From the figure legend on γH2AX-foci and donor age, extract the text from "The number of" up to and including "age group (p<0.05).", copied word for word.

··· Passage provided ···

The number of pre-existing γH2AX-foci (upper panels), and radiation-induced γH2AX-foci at 8 hours (middle panel) and 24 hours (lower panels) after irradiation with 2 Gy was plotted against donor age, depicted separately for CD34+ and CD34− cells. Linear regression analyses were performed (solid lines) and Spearman's rank correlation coefficients (rs) were calculated. For three different arbitrary groups (age: 0/<50/>50 years) mean γH2AX-foci levels are displayed in bar graphs. Error bars represent the SE within the specific group. *Statistically significant difference to the next younger age group (p<0.05).

··· Recorded data ···

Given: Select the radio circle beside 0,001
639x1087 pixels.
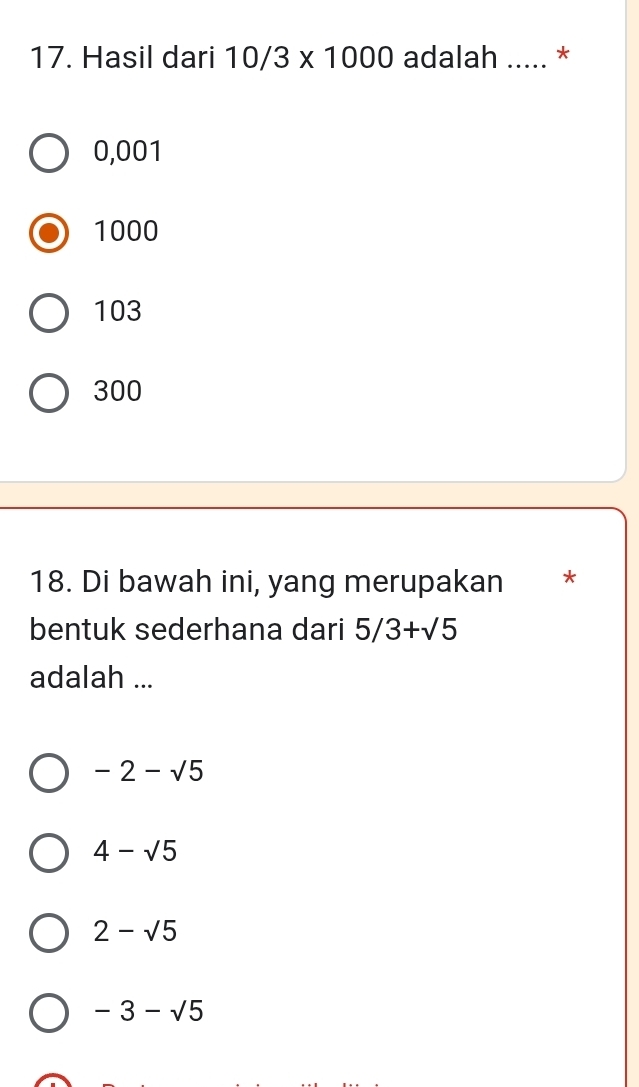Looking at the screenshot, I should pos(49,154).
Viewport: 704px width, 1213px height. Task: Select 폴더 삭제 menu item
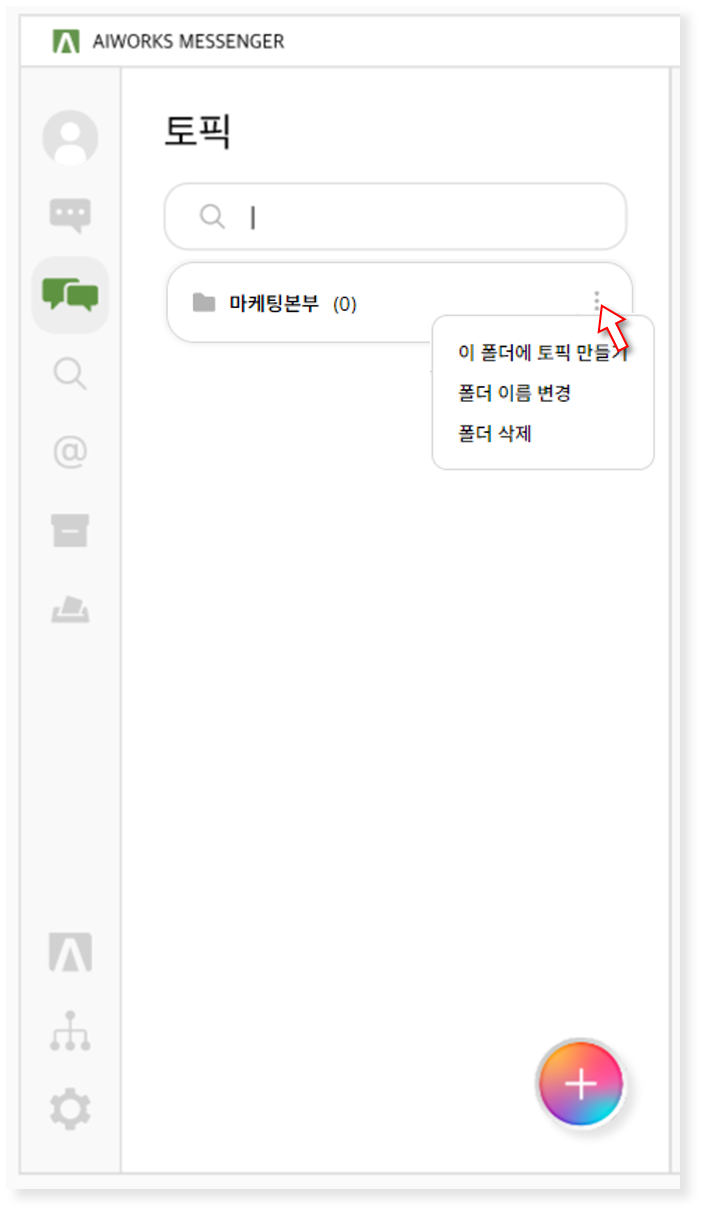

···

=== Result ===
The number of pre-existing γH2AX-foci (upper panels), and radiation-induced γH2AX-foci at 8 hours (middle panel) and 24 hours (lower panels) after irradiation with 2 Gy was plotted against donor age, depicted separately for CD34+ and CD34− cells. Linear regression analyses were performed (solid lines) and Spearman's rank correlation coefficients (rs) were calculated. For three different arbitrary groups (age: 0/<50/>50 years) mean γH2AX-foci levels are displayed in bar graphs. Error bars represent the SE within the specific group. *Statistically significant difference to the next younger age group (p<0.05).